So you might say our spending is based on two of us… it’s guaranteed to be more expensive right? Again, in reality this isn’t true, at least from my own experience. My life is cheaper now than ever; with no frivolous splurging on nights out, relationships, dating, socializing, or just escaping the loneliness of being alone. My monthly overheads (3,200 Baht on water, electricity and internet) would be no different if I was single. Now I don’t own a phone, and have zero interest in socialising. I can cut most costs of single living. Also we both live on the same lax schedule which allows us to make the most of off-peak offers, and the affordable luxuries of Bangkok city (e.g. every Wednesday is 60 Baht cinema day). Living cheap in Bangkok was already a reality with us; this challenge was just pushing it a little further.

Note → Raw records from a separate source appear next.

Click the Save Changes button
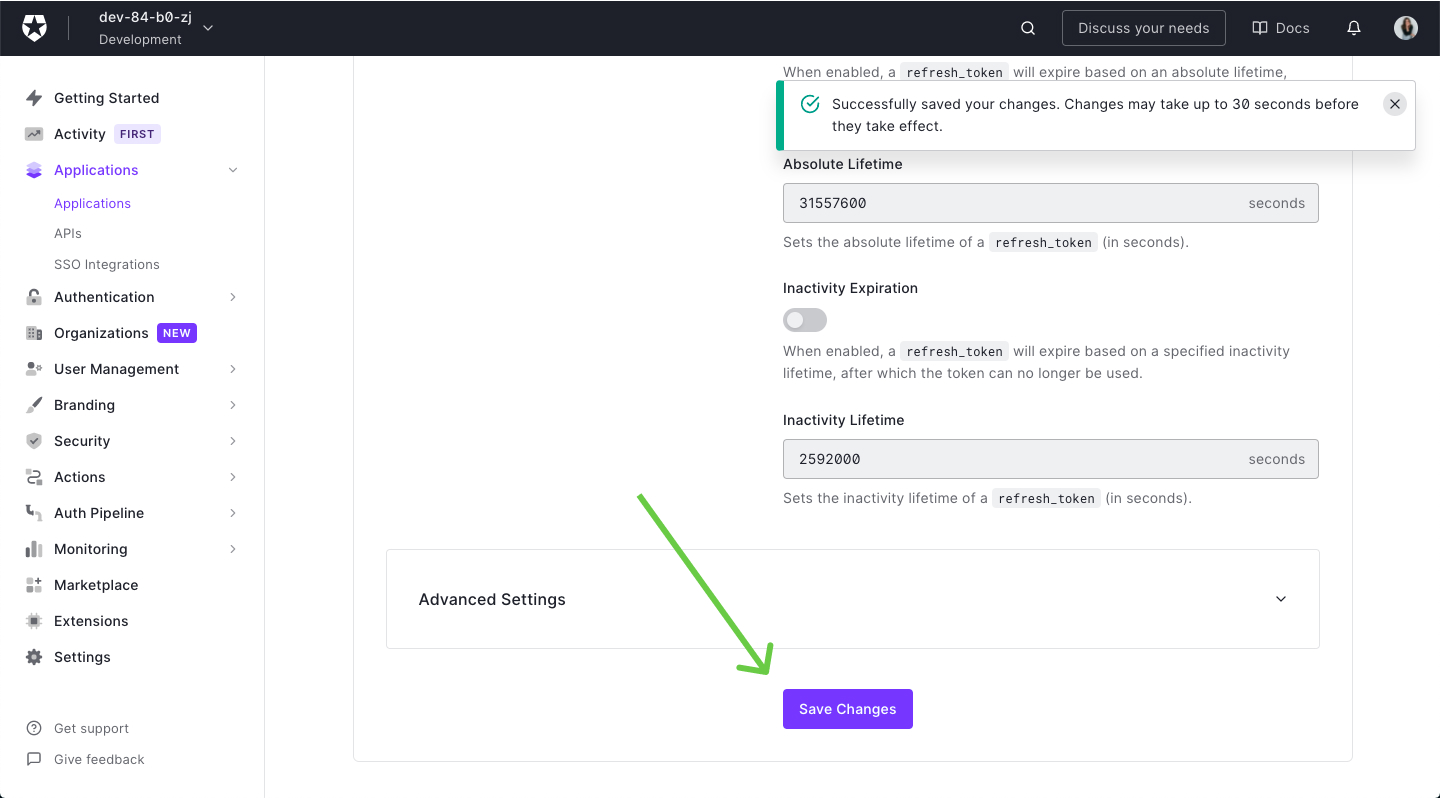 click(847, 708)
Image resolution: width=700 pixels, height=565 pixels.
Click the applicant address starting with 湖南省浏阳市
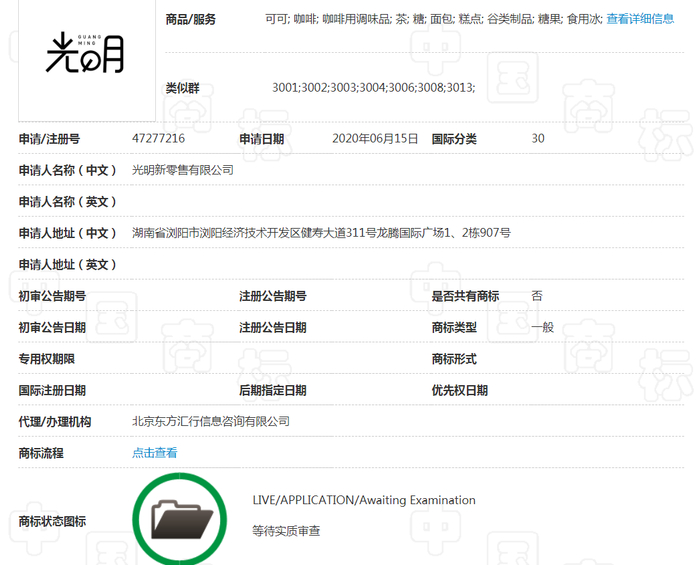tap(321, 233)
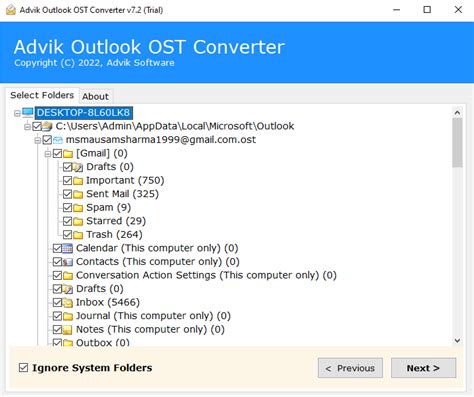The height and width of the screenshot is (397, 474).
Task: Click the Outlook path folder icon
Action: 48,126
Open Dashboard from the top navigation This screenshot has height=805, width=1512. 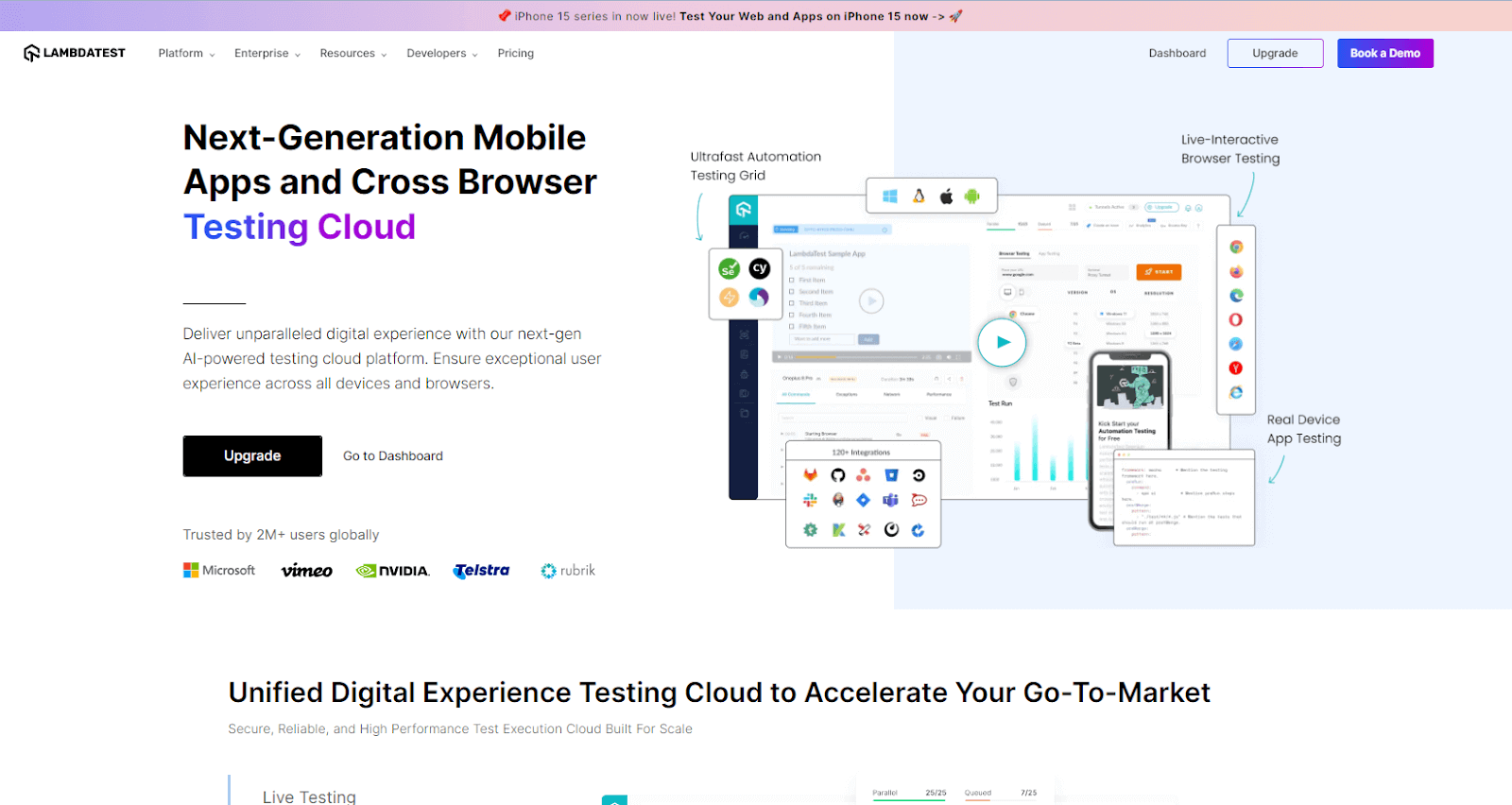[x=1177, y=54]
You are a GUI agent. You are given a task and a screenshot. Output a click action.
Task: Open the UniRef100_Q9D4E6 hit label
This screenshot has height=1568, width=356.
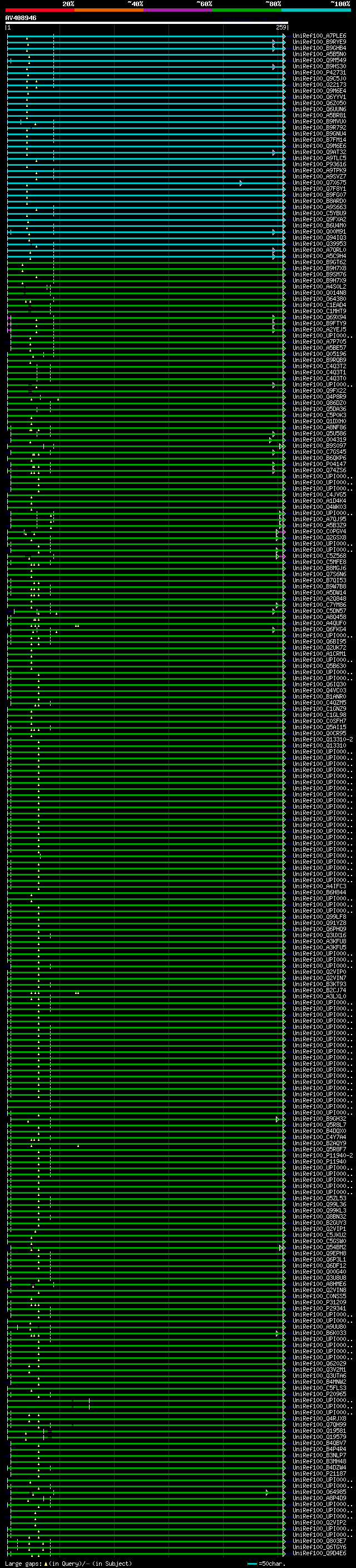coord(319,1554)
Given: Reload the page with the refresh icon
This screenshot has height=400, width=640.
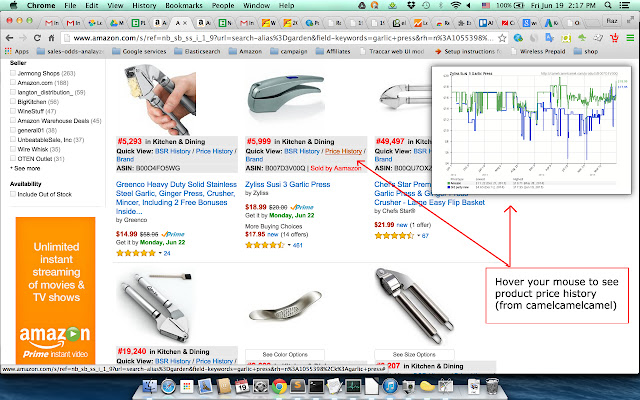Looking at the screenshot, I should pyautogui.click(x=37, y=38).
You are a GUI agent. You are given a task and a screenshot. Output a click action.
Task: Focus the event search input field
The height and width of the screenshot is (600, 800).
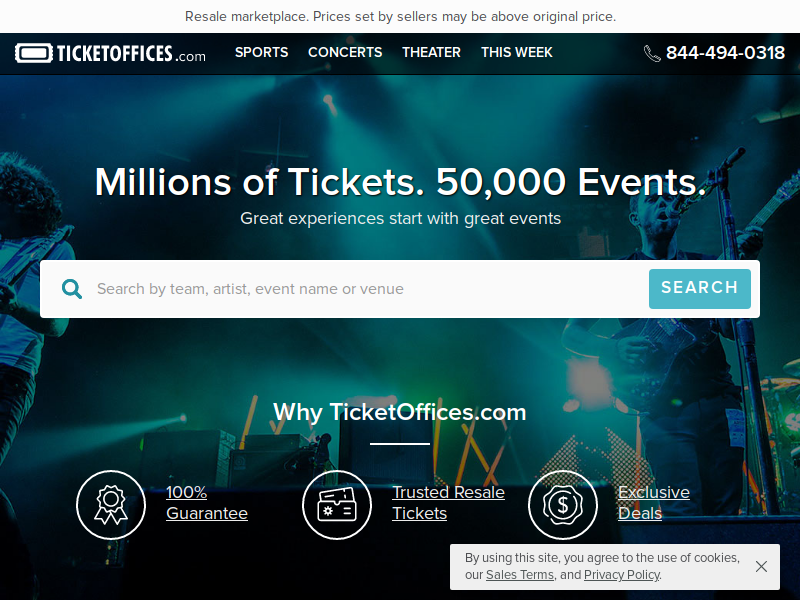point(367,289)
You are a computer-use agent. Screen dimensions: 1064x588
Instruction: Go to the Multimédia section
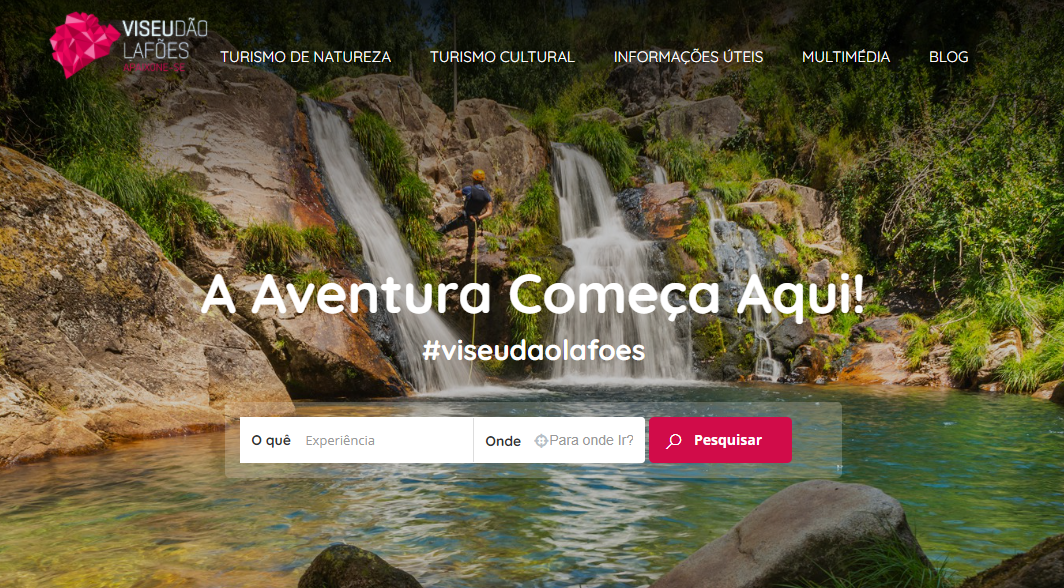846,57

It’s cheaper eating out in Bangkok… this is a fact. So for the week we cut the Tesco shopping bill and instead opt to eat out in our local area. Each day I make two, maybe three runs to the local street food and cheap eat restaurants (our comprehensive street food guide here) and almost every meal comes to less than 50 Baht each. On most days we both eat Kaprao Moo Zaap (30 Baht each) or similar, for lunch. At the higher end of lunching we opt for Tom Yum Kai (60 Baht each). Come the evenings we eat at our local Isaan Barbecue with Som Tam and sticky rice (40 Baht each). Again at the high end here is Namtok for 60 Baht. Other eats include 15 Baht bags of fruit from the local street vendors, and when desperate we resort to 7-11 foods (in doing so I wrote up this comprehensive 7-11 food guide: Beyond the Ham and Cheese). So on average we eat 40 Baht meals throughout the first six days and are happy in doing so. Of course we are slightly fortunate here, we do have amazing food surrounding us, and without this, living cheap in Bangkok would be completely miserably.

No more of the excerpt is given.